▸ **Explore the material**
A) In the passage on Aboriginal communities, what has virtually eliminated sniffing from Yuendumu?
B) Extract, word for word, the part of the passage on Aboriginal communities between "The Tiwi Islands" and "win 'tidy town' awards.", inclusive.

▸ **Supplied passage**
--------------------

It's too early to say how much these initiatives have helped
Aboriginal communities' social fabric. Aurukun has limited its
tavern hours and seems to have boosted school attendance. Lockhart
is trying to implement an alcohol control plan but worries it
might be undermined by takeaways from the Archer River roadhouse
three hours drive away. Aboriginal community police are often
no more resolute towards anti-social behaviour and petty crime
than their white counterparts in Kings Cross. So far, there has
been no agreement to keep and publish regular statistics on things
like school and work attendance and trauma presentations which
might indicate each community's progress.
Still, people like Pearson think that a start has been made
and worry about the consequences of going back to the days when
no one was expected to exercise any personal responsibility. The
last things indigenous people need more of, Pearson thinks, are
'libertarian social values and bewildered and ... hesitant
government policies in the areas of social order and substance
abuse'.
Last year, a 22 year old from Cape York told the harrowing
story that of the 15 people in her class, she was the only one
who had finished secondary school and the only girl who did not
have a child at 15. Only three were not alcoholics and, of the
boys, seven had been in gaol, two for murder. Four of her classmates
had committed suicide. It's easy to find communities at breaking
point but this is not the whole picture. The 22 year old in question
was herself a university graduate who had come home determined
to make a difference.
The Tiwi Islands have been in the news for youth suicide and
substance abuse but not for the Silvertech forestry development,
a new barramundi aquaculture farm and an indigenous owned and
operated island ferry service. Petrol sniffers are news but not
their banishment to out-stations, such as Mt Theo, which has virtually
eliminated sniffing from Yuendumu. Almost universal welfare dependency
in remote Aboriginal communities is taken for granted but not
the determination of elders in places like Daly River to demand
activity testing and compulsory participation in work schemes.
For all the understandable focus on 'third world' squalor,
there are Aboriginal communities such as Bamaga and Seisia which
win 'tidy town' awards.

--------------------

▸ **Extracted material**

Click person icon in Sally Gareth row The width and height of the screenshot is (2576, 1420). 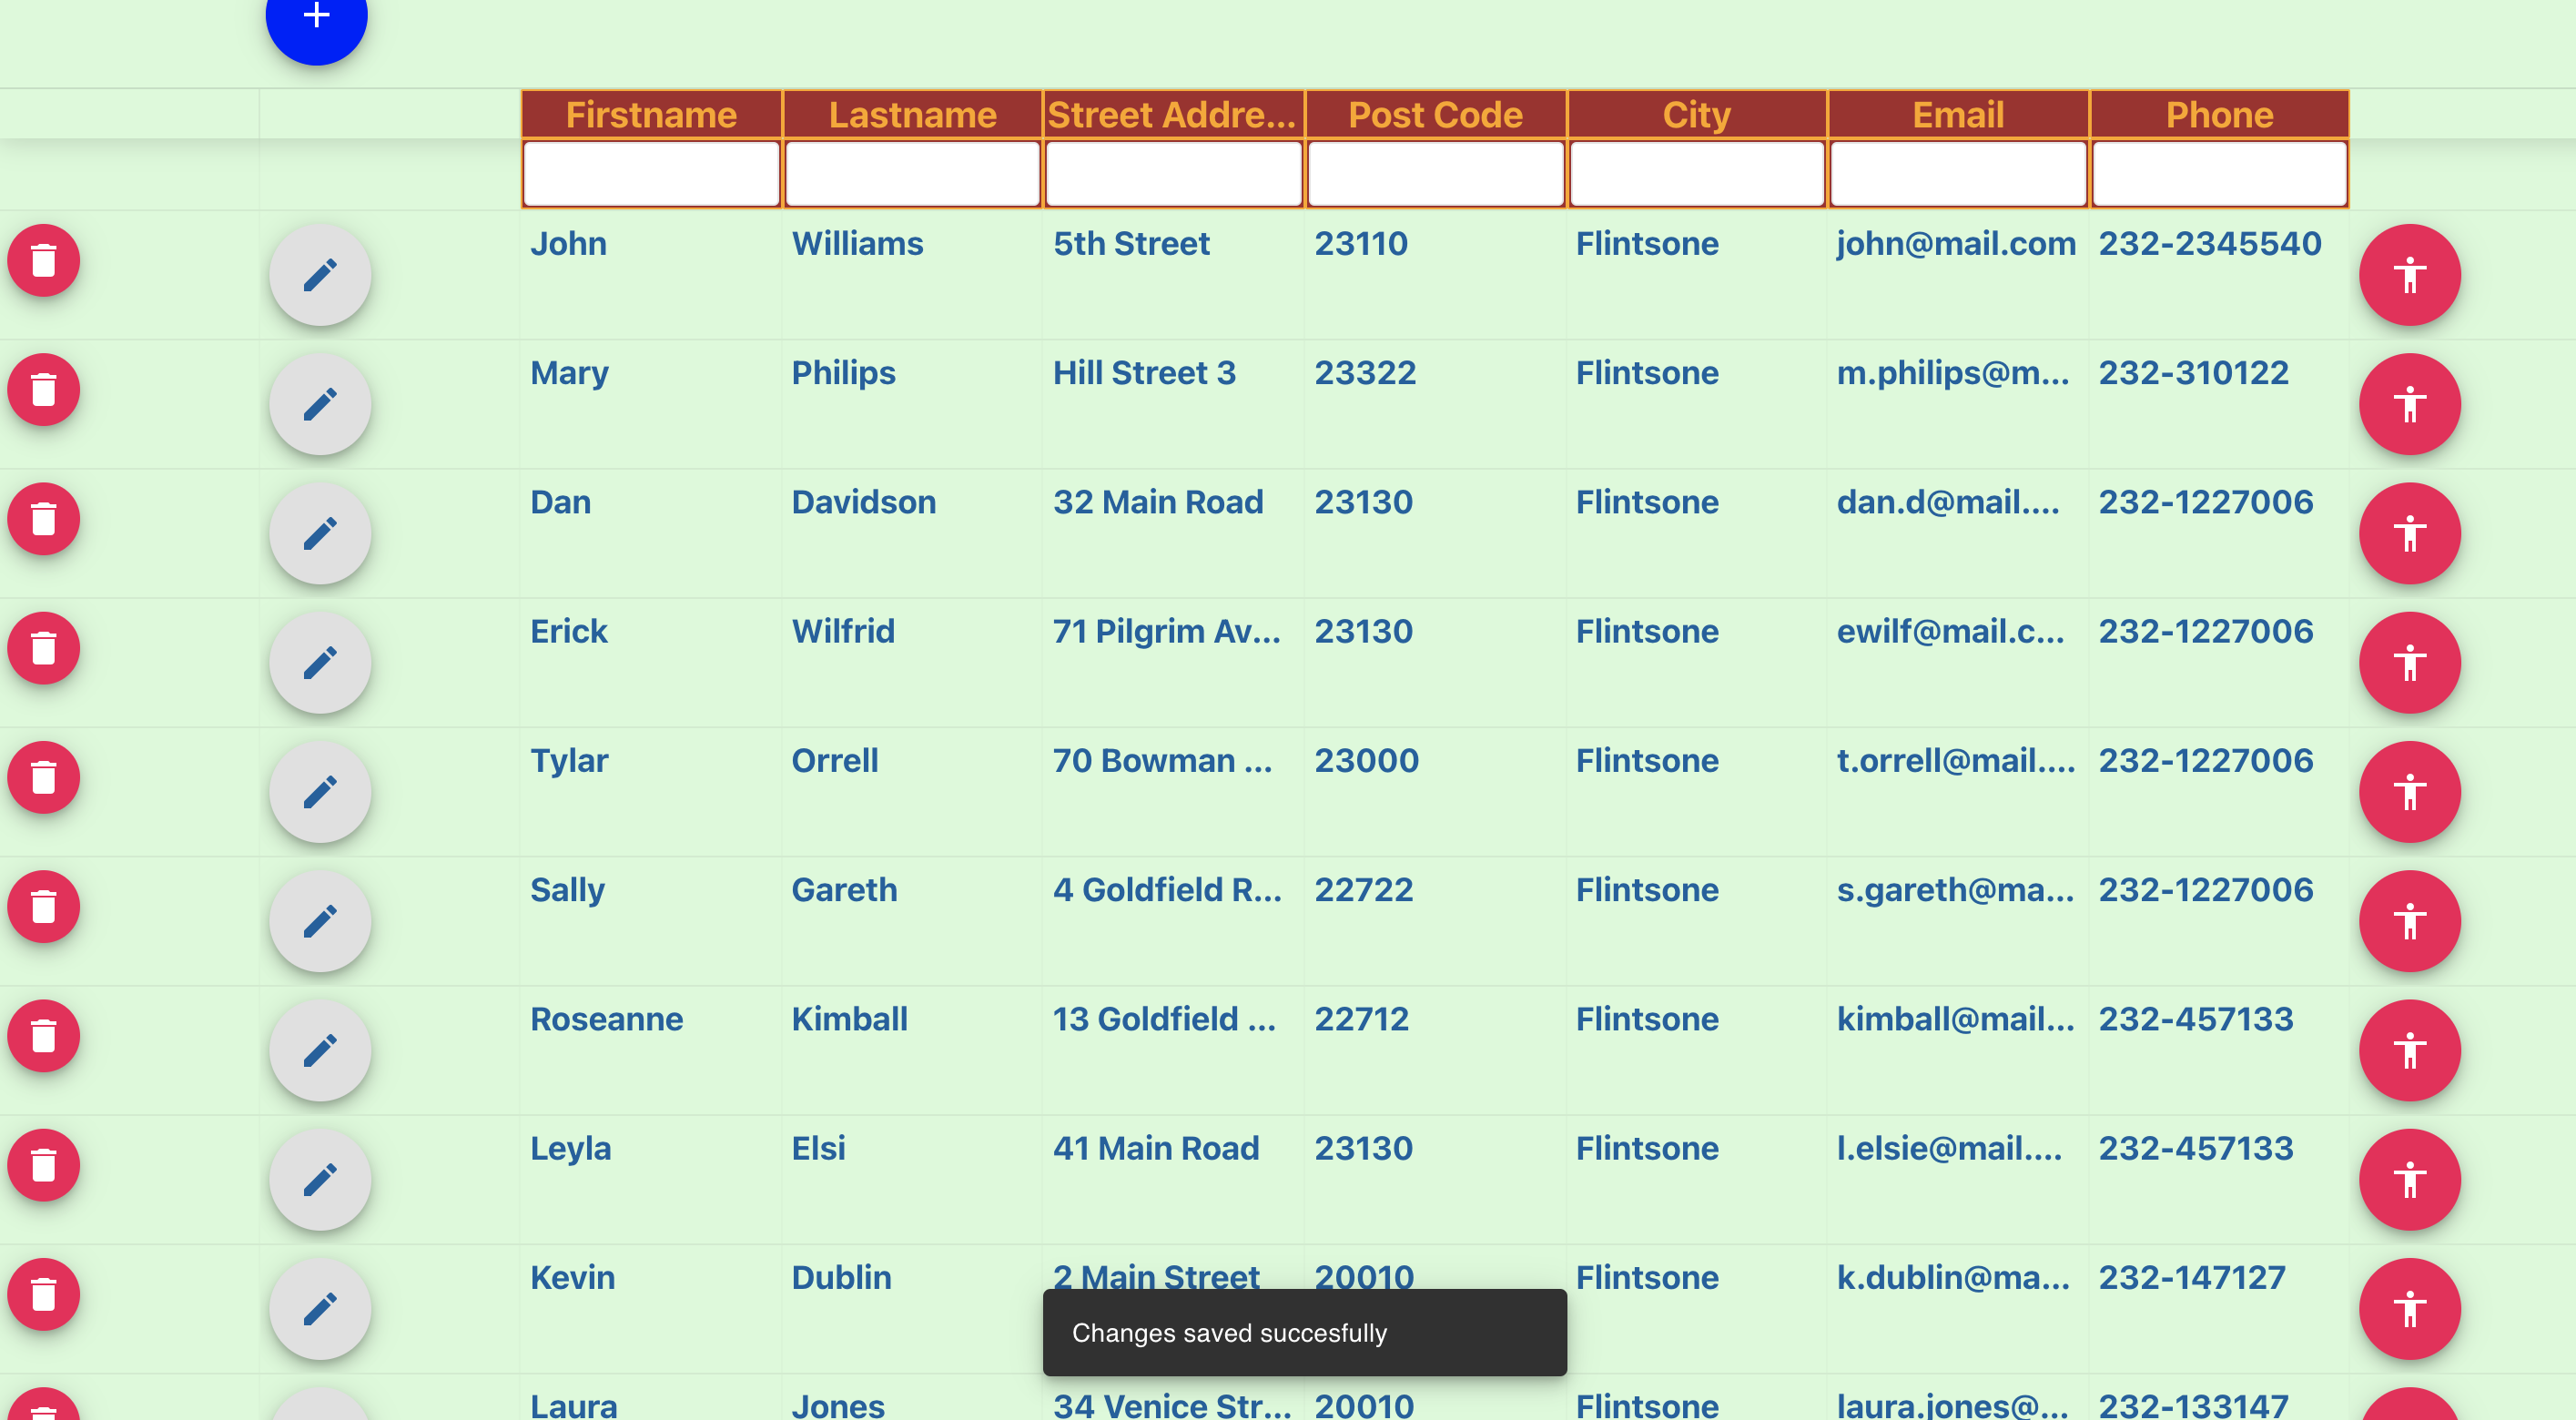pos(2409,921)
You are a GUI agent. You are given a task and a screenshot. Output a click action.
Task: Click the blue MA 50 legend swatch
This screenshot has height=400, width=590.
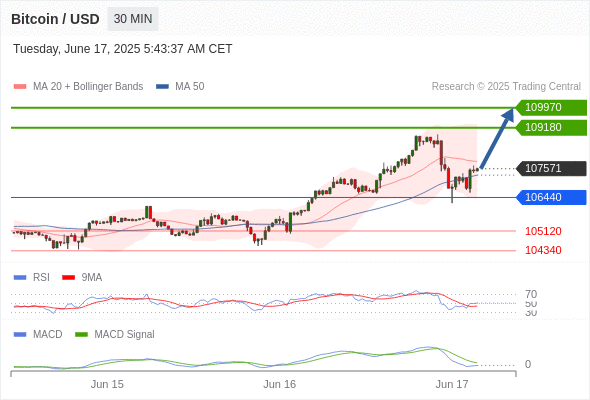pyautogui.click(x=163, y=87)
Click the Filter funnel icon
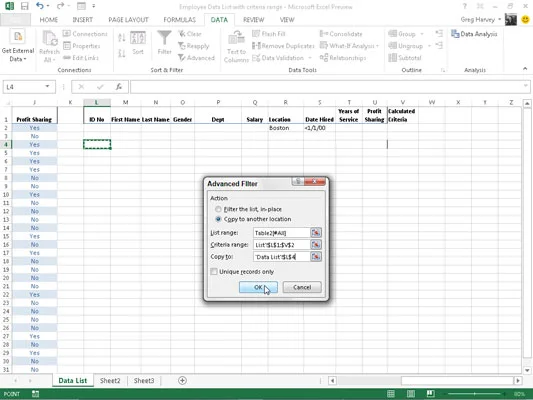Image resolution: width=533 pixels, height=400 pixels. (x=164, y=38)
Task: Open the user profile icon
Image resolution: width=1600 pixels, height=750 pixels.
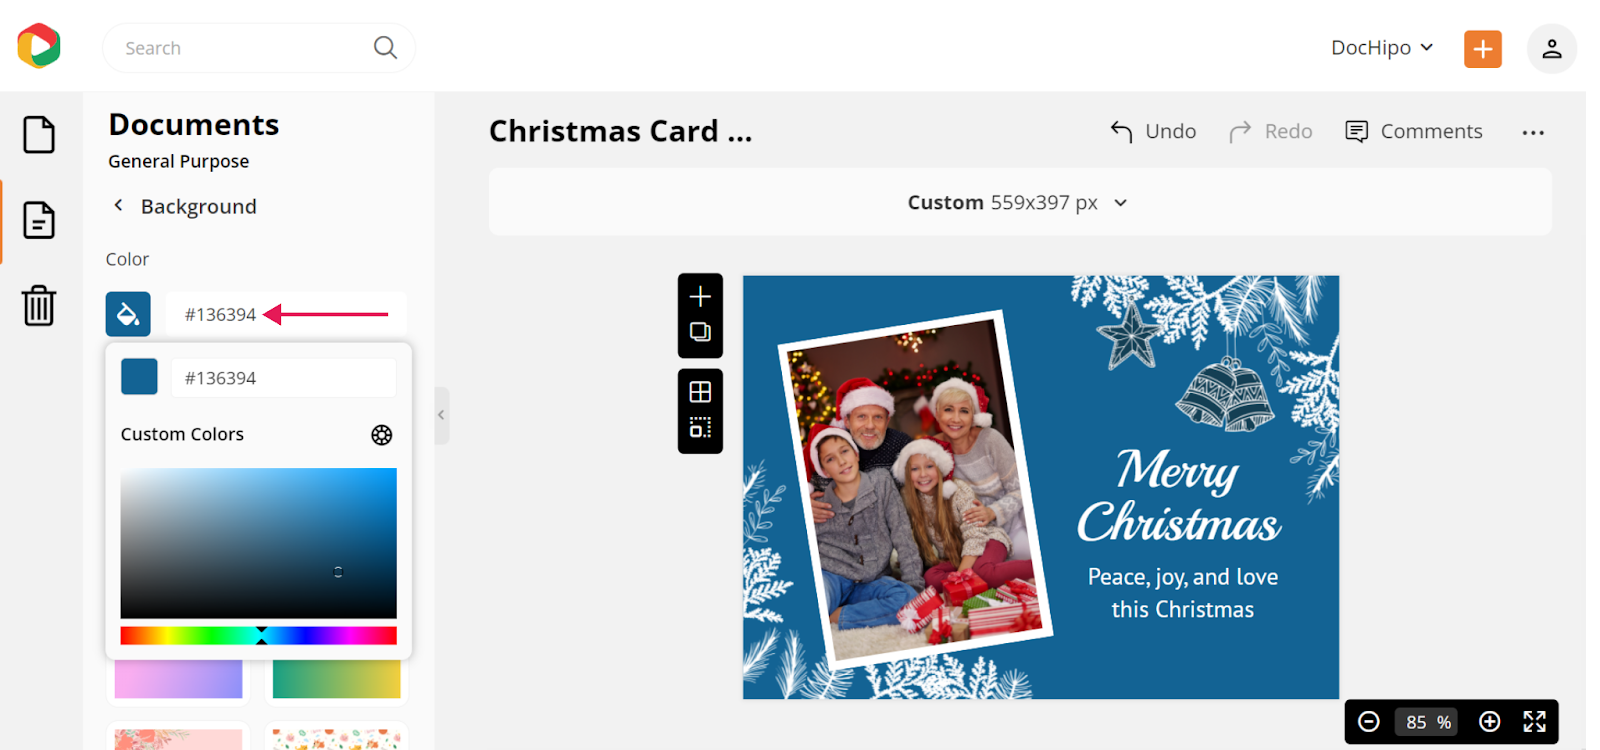Action: (1551, 49)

--------------------

▸ **Answers per task**
A) The banishment of petrol sniffers to out-stations such as Mt Theo.

B)
The Tiwi Islands have been in the news for youth suicide and
substance abuse but not for the Silvertech forestry development,
a new barramundi aquaculture farm and an indigenous owned and
operated island ferry service. Petrol sniffers are news but not
their banishment to out-stations, such as Mt Theo, which has virtually
eliminated sniffing from Yuendumu. Almost universal welfare dependency
in remote Aboriginal communities is taken for granted but not
the determination of elders in places like Daly River to demand
activity testing and compulsory participation in work schemes.
For all the understandable focus on 'third world' squalor,
there are Aboriginal communities such as Bamaga and Seisia which
win 'tidy town' awards.